While the picture for the last decade shows a positive trend, there is nothing inevitable about ever-increasing representation of women. The IPU report notes that while Albania and France’s representation of women rose by 10% and 12% respectively, other countries saw a decline. Improved representation of women is often a result of decisions deliberately taken to improve representation, rather than being a natural outcome of unstoppable social forces.
One of the pitfalls of international comparisons is that it obscures some of the drivers of good and poor representation. Increased representation of women is often uneven, and concentrated more in some parties rather than others. As Miki Caul points out, international comparisons of relative representation of women overlook “the fact that individual parties vary greatly in the proportion of women MPs within each nation”. Similarly, Lena Wängnerud argues “cross-country studies tend to miss variations between parties within a single system. Variations in the proportion of women to men are even greater across parties than across nations”.
To understand more about this, we’ve built an experimental mini site to examine the roles of parties in driving the representation of women.
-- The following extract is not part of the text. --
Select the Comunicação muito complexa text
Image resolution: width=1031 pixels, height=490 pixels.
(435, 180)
Using data from EveryPolitician.org (which contains gender and party information for a number of countries), we can explore the respective contributions of different parties to representation of women.
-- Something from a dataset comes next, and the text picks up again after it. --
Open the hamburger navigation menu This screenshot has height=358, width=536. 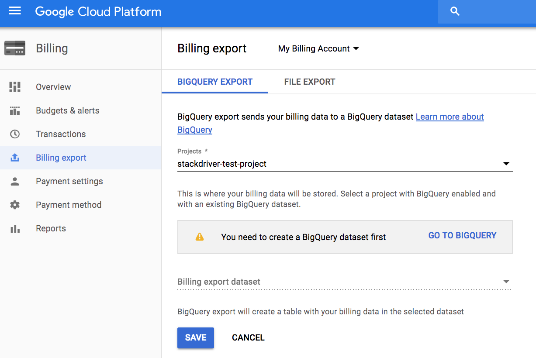pyautogui.click(x=15, y=11)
For this it’s not enough to look at the gender ratios of all the parties individually, as those with the best proportional representation of women are often quite small — for instance, the Green Party in the UK has 100% female representation, in the form of its one MP.
Instead, what we look at is the respective contributions to the total gender ratio. For each party we look at how much better or worse the proportional representation of women would be if you ignored that party’s MPs.
For instance in the UK, while the gender ratio of the current House of Commons is around 32%, the Labour Party’s ratio is around 44%. If you take out the Labour Party the representation of women in the House of Common as a whole drops to 23%.
For our purposes, the Labour Party is the UK’s Most Valuable Party (MVP) — ignoring it leads to the largest reduction in the representation of women. For each country, the gap between the ‘gender ratio’ and the ‘gender ratio ignoring the MVP’ gives a new metric of how to understand the gap in gender representation. Where this number is high, it means that the role of individual parties is very important; where it is lower it means that the ratio is not strongly driven by party effects. For instance, the gender ratio in the United States is strongly driven by party effects, while in Bolivia it is not.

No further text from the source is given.